На всякий случай Лени сбавила обороты:
– Что касается музыки и театров – тут мне и сказать нечего, да вы и сами это прекрасно знаете – Берлин обескровлен, лучшие – уехали, по крайней мере, многие из них. А что касается нового немецкого искусства – живописи, которую я увидела этим летом в Мюнхене, так там вообще было всего два светлых момента – павильон «Дегенеративное искусство», с моими любимыми художниками, и «Ночь амазонок» в Нимфенбурге, где просто, по-честному, обнажили и слегка украсили женские тела, чтоб хоть мужчины порадовались.
– Лени…
– Погодите, доктор, теперь – о наболевшем. В прошлом году вы создали Германскую киноакадемию, чтобы хоть как-то восполнить кадровый дефицит режиссеров, сценаристов, технических специалистов, актеров, костюмеров и всякого творческого, управленческого и обслуживающего персонала. Но вы же сами всех когда-то вымуштровали, теперь киношники вам в рот смотрят и бегают кланяться по любому поводу! Они боятся браться за что-то стоящее! Доктор, вы загнали немецкое кино в угол и выкручиваете ему руки. Хуже обстоят дела с кино только в России!

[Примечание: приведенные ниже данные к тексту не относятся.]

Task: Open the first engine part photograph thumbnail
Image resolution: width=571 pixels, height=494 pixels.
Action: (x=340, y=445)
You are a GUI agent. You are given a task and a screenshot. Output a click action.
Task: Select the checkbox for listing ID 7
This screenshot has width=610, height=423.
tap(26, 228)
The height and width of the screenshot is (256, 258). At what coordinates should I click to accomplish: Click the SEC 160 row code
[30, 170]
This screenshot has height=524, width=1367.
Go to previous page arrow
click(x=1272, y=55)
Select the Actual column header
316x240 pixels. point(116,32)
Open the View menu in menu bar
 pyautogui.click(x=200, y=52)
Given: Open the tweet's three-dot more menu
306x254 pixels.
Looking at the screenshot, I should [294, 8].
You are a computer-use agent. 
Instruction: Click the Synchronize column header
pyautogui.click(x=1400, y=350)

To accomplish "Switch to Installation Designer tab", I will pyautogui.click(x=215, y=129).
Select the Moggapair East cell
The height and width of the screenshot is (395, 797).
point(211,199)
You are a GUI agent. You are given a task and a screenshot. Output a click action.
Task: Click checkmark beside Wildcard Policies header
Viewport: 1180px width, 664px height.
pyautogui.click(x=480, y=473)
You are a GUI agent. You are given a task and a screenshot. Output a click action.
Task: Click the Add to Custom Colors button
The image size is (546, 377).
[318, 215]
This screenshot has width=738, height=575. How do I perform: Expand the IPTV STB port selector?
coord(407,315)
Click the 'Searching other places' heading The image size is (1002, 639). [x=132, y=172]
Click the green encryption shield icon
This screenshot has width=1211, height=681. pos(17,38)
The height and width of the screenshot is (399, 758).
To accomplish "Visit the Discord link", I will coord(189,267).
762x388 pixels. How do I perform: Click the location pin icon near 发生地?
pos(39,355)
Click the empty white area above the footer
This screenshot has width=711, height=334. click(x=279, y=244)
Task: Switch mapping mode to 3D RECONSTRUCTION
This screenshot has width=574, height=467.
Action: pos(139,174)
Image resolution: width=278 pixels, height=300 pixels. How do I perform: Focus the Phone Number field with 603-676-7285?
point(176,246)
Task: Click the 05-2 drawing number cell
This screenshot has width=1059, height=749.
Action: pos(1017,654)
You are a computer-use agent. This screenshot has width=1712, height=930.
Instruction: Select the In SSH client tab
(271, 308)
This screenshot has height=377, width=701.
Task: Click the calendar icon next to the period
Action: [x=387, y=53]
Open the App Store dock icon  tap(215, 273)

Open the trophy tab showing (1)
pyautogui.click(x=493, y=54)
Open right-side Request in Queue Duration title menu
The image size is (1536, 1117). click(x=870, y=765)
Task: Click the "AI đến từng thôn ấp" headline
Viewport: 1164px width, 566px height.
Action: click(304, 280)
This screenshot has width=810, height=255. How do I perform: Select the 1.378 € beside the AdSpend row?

«Бессмысленно, – подумала она, – кому я все это говорю?» Ее слова разлетались по залу и складывались в какой-то трагический речитатив – архитектурный гений Шинкеля, который когда-то выстроил это здание на Вильгельмплац, и тут был на высоте. Казалось, что вот-вот – и вступит оркестр, и ее собеседник запоет в ответ красивым высоким голосом. Но тот сидел спокойно и продолжал смотреть ей прямо в глаза.
Пришлось Лени выходить на финал самостоятельно.
– Вы постоянно говорите, что через два года студии UFA[4] по технике сравняются с голливудскими. Но прорыва не будет, доктор! Шедевров не дождетесь! Или вы думаете, что «Юный гитлеровец Квекс» и «Штурмовик Бранд» – это шедевры? И вы хотите, чтобы нас за это любили!? И чтобы любовь была искренняя? Ваш киноэкспорт с треском проваливается. Мир безучастен к вашим заклинаниям, а Берлин не стал и, судя по всему, вряд ли станет блистательной культурной столицей. По крайней мере, пока вы продолжаете тут свои опыты над искусством. Должно быть либо искусство, либо политика – почаще, доктор, прислушивайтесь к фюреру!
В этот момент вошел секретарь:
– Прибыл господин Кикебуш, ожидает в приемной.
– Пусть войдет, – сказал с досадой доктор. – Лени, прошу прощения, у меня очень важный, но, надеюсь, очень короткий разговор. Пожалуйста, не уходите, мы с вами скоро продолжим. Можете даже остаться здесь, думаю, вам будет интересно.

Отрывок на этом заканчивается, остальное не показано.